The Secret Dirty Shaft - 405 Magazine

The Secret Dirty Shaft

Lauren Hammack’s humorous explanations of how Secret Santa and Dirty Santa can each leave the office with one big loser.


Now that the presidential election is (mercifully) behind us, my co-workers and I are ready for our office’s main voting event: a ballot to decide whether the office holiday gift exchange will be Secret Santa – which would have us drawing a co-worker’s name of out of a hat and buying him or her a gift – or Dirty Santa, the more widely observed game of exchange-steal-brood-steal back.

The ghosts of my Christmases Past continue to haunt me about being on the receiving end of either arrangement. No matter the packaging, whether Secret or Dirty, I always get the shaft.

Here is where I try to console myself that it’s better to give than to receive (and in the case of the shaft, I really do agree). I tell myself that the fun is in enjoying the game and seeing where the gifts end up. In the case of Dirty Santa – a game whose name is not arbitrary – the covetable gifts are quickly unveiled, admired and snatched up three times until they land in the candy cane-sticky hands of the same jerk who brought the shaft, valued $20 below the group’s agreed-upon price point for all gifts.

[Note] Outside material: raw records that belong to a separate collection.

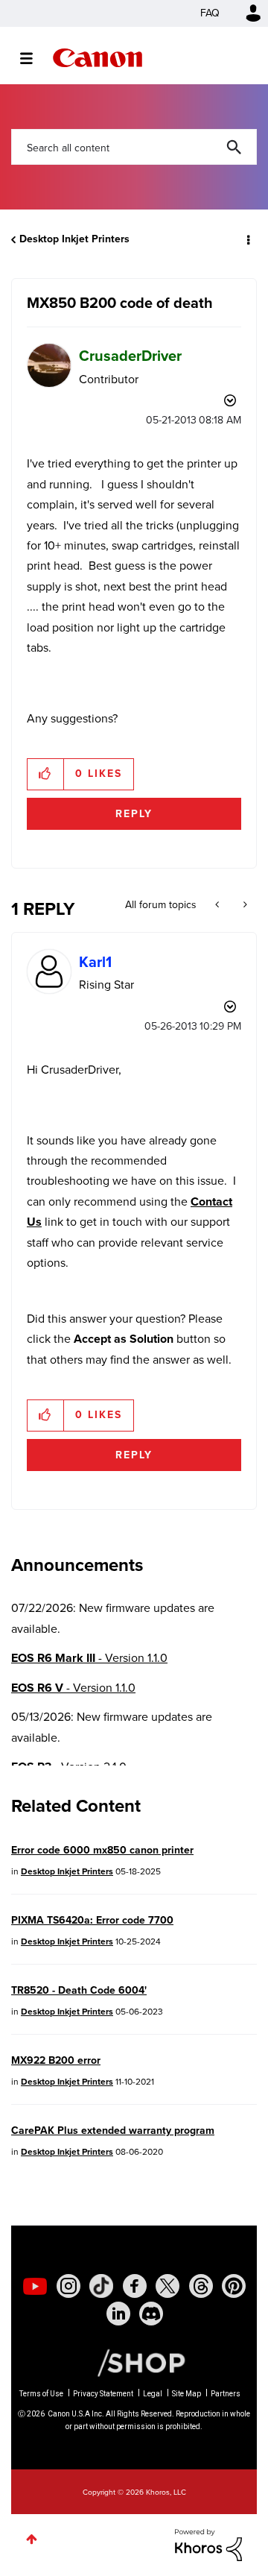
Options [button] (247, 239)
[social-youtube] (35, 2286)
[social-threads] (201, 2286)
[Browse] (34, 58)
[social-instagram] (68, 2286)
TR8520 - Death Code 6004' (79, 1990)
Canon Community (97, 58)
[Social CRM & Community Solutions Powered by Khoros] (208, 2543)
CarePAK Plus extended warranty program (112, 2130)
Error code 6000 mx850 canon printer (102, 1850)
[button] (46, 774)
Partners (225, 2394)
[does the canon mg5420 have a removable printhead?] (244, 905)
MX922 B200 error (55, 2060)
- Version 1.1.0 (89, 1657)
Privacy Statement (103, 2394)
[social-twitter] (167, 2286)
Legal (152, 2394)
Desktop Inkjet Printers (74, 239)
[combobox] (134, 147)
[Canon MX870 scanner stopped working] (218, 905)
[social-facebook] (135, 2286)
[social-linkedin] (118, 2313)
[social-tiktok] (101, 2286)
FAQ (210, 13)
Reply (134, 814)
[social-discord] (151, 2313)
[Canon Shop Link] (134, 2362)
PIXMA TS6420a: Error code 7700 (92, 1920)
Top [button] (31, 2539)
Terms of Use (41, 2394)
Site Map (186, 2394)
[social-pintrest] (234, 2286)
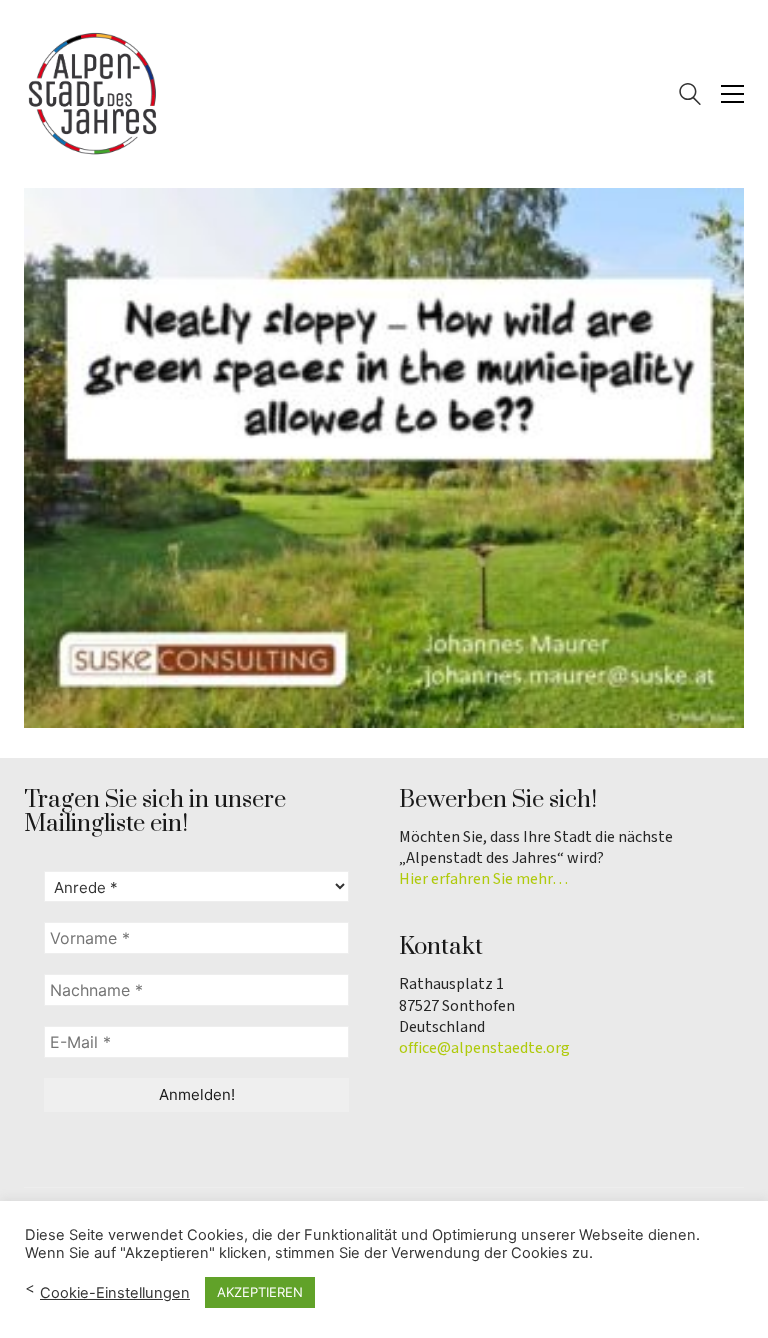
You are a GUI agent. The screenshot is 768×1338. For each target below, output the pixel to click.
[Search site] (690, 96)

Not that the price should matter – it’s the thought that counts, I try to remind myself as I rehearse an explanation for the Walgreen’s manager in my attempt to return an item without a receipt 15 minutes after the Dirty Santa exchange.

Although it comes from the same phylum, Secret Santa has a slight edge over Dirty in civility alone. If things get bitter in Secret Santa (I’ve got the puff-paint sweatshirt to prove it), the secret can stay as bitter and as secret as you’re willing to keep it (still bitter). In the case of Dirty Santa, your bitterness and the justification for it are right out there for everyone to behold … before turning their attention to the next item they’d like to steal.

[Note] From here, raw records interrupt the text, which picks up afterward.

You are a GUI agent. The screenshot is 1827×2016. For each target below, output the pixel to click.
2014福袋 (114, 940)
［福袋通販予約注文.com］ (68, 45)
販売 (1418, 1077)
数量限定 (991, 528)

In terms of getting something you really want (and remember, the true focus of both gift exchanges should be about the giving, not the getting – keep telling yourself that until you can say it silently without moving your lips), your odds are better with Dirty Santa simply because of the potential number of times you could have “at bat.”
With Secret Santa, the fate of your gift satisfaction rests entirely upon the judgment of one co-worker. Think about that as you’re taking the long way around to avoid someone’s story about the proper way to wield a lightsaber.

On the other hand, Secret Santa allows for enough pre-game reconnaissance among co-workers to tip the scales in favor of someone like me. To avoid being on the receiving end of the Secret Dirty Shaft yet again, I make no secret about my Secret Santa wish list. In fact, the lucky co-worker who draws my name from the Santa hat will have a road map to my happiness, starting with just one gift.

As it does with every holiday and each day in between, my roving eye has caught a glimpse of something online that I might want for myself – in this case, a one-pound bag of just the marshmallows from a box of Lucky Charms. It’s everything you love about Lucky Charms, and nothing you don’t.

Seeing the marshmallows sets my gift-giving mind into motion, sparking magically delicious inspiration for the rest of my not-so-Secret Santa wish list:

1. I think millions of Hostess fans would side with me in saying that the outside cake of a Twinkie or Ding Dong is just the vehicle for the only part they care about: the creamy filling. I’ll just have a 5-pound tub of that.

2. In my family, every birthday comes with a giant chocolate chip cookie from the mall, slathered with a sailboat motif and a manifesto of a birthday message, since this combination produces the highest yield of glorious, artery-choking frosting. Despite  my persistence in the nautical charade, I’ve never scored the ultimate gift: a bag of frosting that I can mainline in the mall parking lot. Make it happen, Secret Santa!

3. In a similar vein, and maybe there’s a cream-filled theme here, I’m tired of pretending to have any interest beyond the Stuf in Double Stuf Oreos. The chocolate cookie is nothing more than padding to contain the Stuf I love. I’ve also heard that Double Stuf Oreos are vegan-friendly (a claim I refuse to challenge with research), which means a cheese wheel-sized block of the Stuf would represent the extent to which I would ever explore a vegan regimen.

Happy holidays … and may you never be on the giving, or the receiving, end of the Secret Dirty Shaft!